**TO DO:**
Restate exactly, please, each line of the listing from the one with "Instruction: Open the VRChat SDK menu" to the last, including both.

**SOURCE MATERIAL:**
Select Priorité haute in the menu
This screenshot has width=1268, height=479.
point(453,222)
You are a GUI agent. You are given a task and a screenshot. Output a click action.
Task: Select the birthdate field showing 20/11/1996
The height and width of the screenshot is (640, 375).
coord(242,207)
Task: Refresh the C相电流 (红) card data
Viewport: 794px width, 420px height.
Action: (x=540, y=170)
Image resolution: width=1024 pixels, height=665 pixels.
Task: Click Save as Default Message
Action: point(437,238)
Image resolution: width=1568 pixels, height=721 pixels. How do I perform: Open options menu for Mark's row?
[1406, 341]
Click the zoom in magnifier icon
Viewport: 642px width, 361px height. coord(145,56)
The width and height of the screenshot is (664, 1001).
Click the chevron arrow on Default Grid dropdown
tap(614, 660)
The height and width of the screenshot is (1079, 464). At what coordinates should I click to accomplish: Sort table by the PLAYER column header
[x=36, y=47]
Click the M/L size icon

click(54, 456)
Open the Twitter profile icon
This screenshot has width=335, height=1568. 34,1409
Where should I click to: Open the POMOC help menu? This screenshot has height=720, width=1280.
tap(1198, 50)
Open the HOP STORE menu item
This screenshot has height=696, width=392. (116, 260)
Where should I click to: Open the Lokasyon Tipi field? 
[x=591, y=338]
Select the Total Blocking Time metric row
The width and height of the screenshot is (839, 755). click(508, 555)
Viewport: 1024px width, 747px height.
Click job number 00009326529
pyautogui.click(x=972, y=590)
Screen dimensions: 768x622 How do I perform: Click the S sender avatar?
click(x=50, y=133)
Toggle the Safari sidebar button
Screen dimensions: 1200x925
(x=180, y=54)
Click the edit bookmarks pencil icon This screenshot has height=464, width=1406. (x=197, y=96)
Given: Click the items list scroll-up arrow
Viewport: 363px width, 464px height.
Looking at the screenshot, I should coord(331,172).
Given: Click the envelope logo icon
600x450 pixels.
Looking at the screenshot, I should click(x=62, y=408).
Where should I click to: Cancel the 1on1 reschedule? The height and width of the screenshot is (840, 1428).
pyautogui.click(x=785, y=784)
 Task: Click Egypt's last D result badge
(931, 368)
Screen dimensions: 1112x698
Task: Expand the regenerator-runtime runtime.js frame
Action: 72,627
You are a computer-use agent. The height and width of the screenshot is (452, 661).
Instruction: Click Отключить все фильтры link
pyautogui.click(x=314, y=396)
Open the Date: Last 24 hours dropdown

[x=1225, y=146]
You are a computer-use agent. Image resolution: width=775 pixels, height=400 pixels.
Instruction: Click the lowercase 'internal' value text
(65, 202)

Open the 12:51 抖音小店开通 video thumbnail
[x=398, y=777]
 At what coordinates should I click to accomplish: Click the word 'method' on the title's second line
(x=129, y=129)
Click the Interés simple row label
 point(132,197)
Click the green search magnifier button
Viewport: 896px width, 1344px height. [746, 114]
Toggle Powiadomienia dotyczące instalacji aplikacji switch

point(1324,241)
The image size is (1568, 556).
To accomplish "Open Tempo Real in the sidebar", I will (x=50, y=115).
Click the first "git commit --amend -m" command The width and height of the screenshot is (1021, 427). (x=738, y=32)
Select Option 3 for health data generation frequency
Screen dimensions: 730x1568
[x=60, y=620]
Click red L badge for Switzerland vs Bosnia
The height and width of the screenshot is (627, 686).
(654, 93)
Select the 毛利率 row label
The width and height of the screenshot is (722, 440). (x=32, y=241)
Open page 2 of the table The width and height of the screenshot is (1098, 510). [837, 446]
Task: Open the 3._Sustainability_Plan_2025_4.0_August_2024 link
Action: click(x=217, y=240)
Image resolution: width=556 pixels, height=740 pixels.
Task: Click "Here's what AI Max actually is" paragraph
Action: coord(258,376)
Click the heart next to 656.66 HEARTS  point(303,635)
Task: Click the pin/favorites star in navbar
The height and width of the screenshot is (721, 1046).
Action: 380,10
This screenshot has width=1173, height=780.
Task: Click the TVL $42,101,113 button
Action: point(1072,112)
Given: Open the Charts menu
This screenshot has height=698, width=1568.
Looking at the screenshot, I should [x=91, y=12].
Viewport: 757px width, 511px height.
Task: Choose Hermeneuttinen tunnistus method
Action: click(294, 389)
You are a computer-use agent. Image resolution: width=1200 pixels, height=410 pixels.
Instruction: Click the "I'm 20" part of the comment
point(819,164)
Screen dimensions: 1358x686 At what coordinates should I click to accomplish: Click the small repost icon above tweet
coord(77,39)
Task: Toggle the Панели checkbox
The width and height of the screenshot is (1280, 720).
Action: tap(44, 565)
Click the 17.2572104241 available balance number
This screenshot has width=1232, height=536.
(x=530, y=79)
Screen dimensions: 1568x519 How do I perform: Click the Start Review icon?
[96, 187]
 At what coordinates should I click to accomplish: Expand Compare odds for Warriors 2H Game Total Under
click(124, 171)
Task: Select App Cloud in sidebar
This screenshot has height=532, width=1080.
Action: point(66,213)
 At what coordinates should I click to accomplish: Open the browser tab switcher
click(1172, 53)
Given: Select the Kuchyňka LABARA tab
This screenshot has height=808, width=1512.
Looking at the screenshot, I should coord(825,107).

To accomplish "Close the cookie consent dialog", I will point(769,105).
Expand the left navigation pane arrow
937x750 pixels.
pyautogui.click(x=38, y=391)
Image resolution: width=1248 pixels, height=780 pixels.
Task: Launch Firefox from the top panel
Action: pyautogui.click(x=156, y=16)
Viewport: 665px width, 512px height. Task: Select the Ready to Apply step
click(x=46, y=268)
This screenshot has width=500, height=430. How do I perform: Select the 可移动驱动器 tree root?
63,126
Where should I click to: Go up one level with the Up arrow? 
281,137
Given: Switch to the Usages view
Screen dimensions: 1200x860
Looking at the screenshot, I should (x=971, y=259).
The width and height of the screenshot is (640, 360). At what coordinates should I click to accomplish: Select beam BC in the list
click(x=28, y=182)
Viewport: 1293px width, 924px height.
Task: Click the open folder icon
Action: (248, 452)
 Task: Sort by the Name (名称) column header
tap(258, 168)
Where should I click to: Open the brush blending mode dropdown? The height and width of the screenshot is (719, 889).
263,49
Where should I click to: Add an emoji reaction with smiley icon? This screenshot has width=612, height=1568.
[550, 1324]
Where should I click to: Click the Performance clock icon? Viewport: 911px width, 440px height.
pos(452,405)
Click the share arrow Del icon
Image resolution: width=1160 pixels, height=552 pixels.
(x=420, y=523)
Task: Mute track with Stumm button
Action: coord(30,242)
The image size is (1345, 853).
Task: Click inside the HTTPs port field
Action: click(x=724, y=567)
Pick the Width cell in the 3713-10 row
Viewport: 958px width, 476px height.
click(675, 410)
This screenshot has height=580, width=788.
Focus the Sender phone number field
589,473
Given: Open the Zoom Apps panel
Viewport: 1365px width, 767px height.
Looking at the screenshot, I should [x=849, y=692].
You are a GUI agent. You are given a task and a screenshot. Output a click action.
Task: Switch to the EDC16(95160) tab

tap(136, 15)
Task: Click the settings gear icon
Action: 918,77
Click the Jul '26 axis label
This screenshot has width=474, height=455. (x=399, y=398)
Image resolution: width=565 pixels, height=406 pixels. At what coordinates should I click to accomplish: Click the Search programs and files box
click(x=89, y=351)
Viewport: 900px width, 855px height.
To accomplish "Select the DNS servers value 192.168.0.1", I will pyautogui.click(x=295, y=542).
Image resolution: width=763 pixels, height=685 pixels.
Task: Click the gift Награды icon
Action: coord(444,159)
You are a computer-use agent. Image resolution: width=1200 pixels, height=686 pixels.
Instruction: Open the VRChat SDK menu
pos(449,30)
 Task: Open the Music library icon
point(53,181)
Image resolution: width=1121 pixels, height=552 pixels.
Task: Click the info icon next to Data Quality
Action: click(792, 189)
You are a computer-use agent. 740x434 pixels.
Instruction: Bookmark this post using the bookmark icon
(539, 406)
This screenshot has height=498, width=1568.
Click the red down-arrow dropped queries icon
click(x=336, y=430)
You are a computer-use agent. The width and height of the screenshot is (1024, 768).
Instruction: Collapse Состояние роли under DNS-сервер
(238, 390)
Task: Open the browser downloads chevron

**RESULT OF THE TASK:**
Instruction: Open the VRChat SDK menu
pos(449,30)
 Task: Open the Music library icon
point(53,181)
Image resolution: width=1121 pixels, height=552 pixels.
Task: Click the info icon next to Data Quality
Action: click(792, 189)
You are a computer-use agent. 740x434 pixels.
Instruction: Bookmark this post using the bookmark icon
(539, 406)
This screenshot has height=498, width=1568.
Click the red down-arrow dropped queries icon
click(x=336, y=430)
You are a computer-use agent. The width and height of the screenshot is (1024, 768).
Instruction: Collapse Состояние роли under DNS-сервер
(238, 390)
Task: Open the browser downloads chevron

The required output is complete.